# YOUR OBJECTIVE:
Without changing anything, copy out each entry.
═══ PROVIDED DATA
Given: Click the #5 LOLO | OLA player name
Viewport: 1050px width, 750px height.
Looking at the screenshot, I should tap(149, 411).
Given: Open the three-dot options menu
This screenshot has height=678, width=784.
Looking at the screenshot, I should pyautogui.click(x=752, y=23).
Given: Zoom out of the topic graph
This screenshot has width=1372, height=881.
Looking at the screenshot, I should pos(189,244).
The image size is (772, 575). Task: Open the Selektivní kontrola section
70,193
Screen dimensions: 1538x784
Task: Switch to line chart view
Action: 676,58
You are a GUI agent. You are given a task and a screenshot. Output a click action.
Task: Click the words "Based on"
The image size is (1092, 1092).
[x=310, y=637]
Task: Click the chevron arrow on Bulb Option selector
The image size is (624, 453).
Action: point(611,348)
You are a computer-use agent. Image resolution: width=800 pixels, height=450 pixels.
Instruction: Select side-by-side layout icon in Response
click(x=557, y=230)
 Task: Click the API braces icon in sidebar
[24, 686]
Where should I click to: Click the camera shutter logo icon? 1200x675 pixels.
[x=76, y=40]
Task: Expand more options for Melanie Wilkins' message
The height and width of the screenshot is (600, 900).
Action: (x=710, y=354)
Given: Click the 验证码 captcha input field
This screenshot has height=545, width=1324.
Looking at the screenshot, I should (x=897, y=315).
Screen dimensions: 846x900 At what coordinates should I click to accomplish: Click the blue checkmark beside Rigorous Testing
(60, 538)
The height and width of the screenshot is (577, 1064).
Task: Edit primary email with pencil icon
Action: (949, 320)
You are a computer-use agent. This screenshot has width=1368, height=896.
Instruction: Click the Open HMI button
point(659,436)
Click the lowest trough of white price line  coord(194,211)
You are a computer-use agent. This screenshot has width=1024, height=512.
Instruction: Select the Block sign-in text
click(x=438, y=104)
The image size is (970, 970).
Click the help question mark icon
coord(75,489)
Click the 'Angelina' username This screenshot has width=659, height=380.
══════
# ANSWER BOX:
Given: Click the #5 LOLO | OLA player name
Viewport: 1050px width, 750px height.
Looking at the screenshot, I should tap(149, 411).
Given: Open the three-dot options menu
This screenshot has height=678, width=784.
Looking at the screenshot, I should pyautogui.click(x=752, y=23).
Given: Zoom out of the topic graph
This screenshot has width=1372, height=881.
Looking at the screenshot, I should pos(189,244).
The image size is (772, 575). Task: Open the Selektivní kontrola section
70,193
Screen dimensions: 1538x784
Task: Switch to line chart view
Action: 676,58
You are a GUI agent. You are given a task and a screenshot. Output a click action.
Task: Click the words "Based on"
The image size is (1092, 1092).
[x=310, y=637]
Task: Click the chevron arrow on Bulb Option selector
The image size is (624, 453).
Action: point(611,348)
You are a computer-use agent. Image resolution: width=800 pixels, height=450 pixels.
Instruction: Select side-by-side layout icon in Response
click(x=557, y=230)
 Task: Click the API braces icon in sidebar
[24, 686]
Where should I click to: Click the camera shutter logo icon? 1200x675 pixels.
[x=76, y=40]
Task: Expand more options for Melanie Wilkins' message
The height and width of the screenshot is (600, 900).
Action: (x=710, y=354)
Given: Click the 验证码 captcha input field
This screenshot has height=545, width=1324.
Looking at the screenshot, I should (x=897, y=315).
Screen dimensions: 846x900 At what coordinates should I click to accomplish: Click the blue checkmark beside Rigorous Testing
(60, 538)
The height and width of the screenshot is (577, 1064).
Task: Edit primary email with pencil icon
Action: (949, 320)
You are a computer-use agent. This screenshot has width=1368, height=896.
Instruction: Click the Open HMI button
point(659,436)
Click the lowest trough of white price line  coord(194,211)
You are a computer-use agent. This screenshot has width=1024, height=512.
Instruction: Select the Block sign-in text
click(x=438, y=104)
The image size is (970, 970).
Click the help question mark icon
coord(75,489)
Click the 'Angelina' username This screenshot has width=659, height=380.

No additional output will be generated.